Le pays doit devancer une nouvelle phase de la mondialisation
À l’échelle nationale, la deuxième puissance mondiale livre également des signes de relance progressifs dans le tourisme, le trafic maritime, la construction et les transports. Un grand retard est à rattraper : selon de premières estimations, la croissance au premier trimestre devrait s’établir à 2,3 % en glissement annuel au lieu de 6 %. Il est pourtant prématuré de dire que la Chine est totalement sortie d’affaire. D’une part, parce que la crise économique et sociale est installée et que de nombreuses inconnues continuent de peser. Notamment sur la capacité du reste du monde à juguler l’épidémie et à raviver l’activité. D’autre part, le plan de relance massif envisagé par les autorités centrales ne suffira pas à relancer dans l’immédiat les exportations. Depuis le 18e Congrès du PCC en 2012, la Chine a acté la réorientation de son modèle de développement vers la stimulation de la consommation intérieure afin de moins dépendre des échanges.

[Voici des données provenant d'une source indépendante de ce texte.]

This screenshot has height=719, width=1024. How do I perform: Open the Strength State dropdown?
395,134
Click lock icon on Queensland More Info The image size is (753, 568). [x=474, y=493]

C’est d’autant plus vrai à l’issue de cette séquence qui a mis en lumière la vulnérabilité des chaînes d’approvisionnement mondialisées et les risques liés à une dépendance extrême à la Chine en temps de crise. En clair, la Chine doit devancer une éventuelle nouvelle phase de la mondialisation afin de ne pas pâtir d’un redéploiement de la production. Dernière inconnue pour Pékin : l’attitude des États-Unis. Les deux puissances économiques sont engagées dans une phase de désescalade commerciale mais encore loin d’un accord final. La « phase 2 » n’interviendra pas avant l’élection présidentielle américaine de novembre, dont nul ne connaît l’issue. Toutefois, on voit mal, avec le risque d’une nouvelle crise économique, un président américain – quel qu’il soit – ajouter à la catastrophe en relançant les hostilités avec la Chine.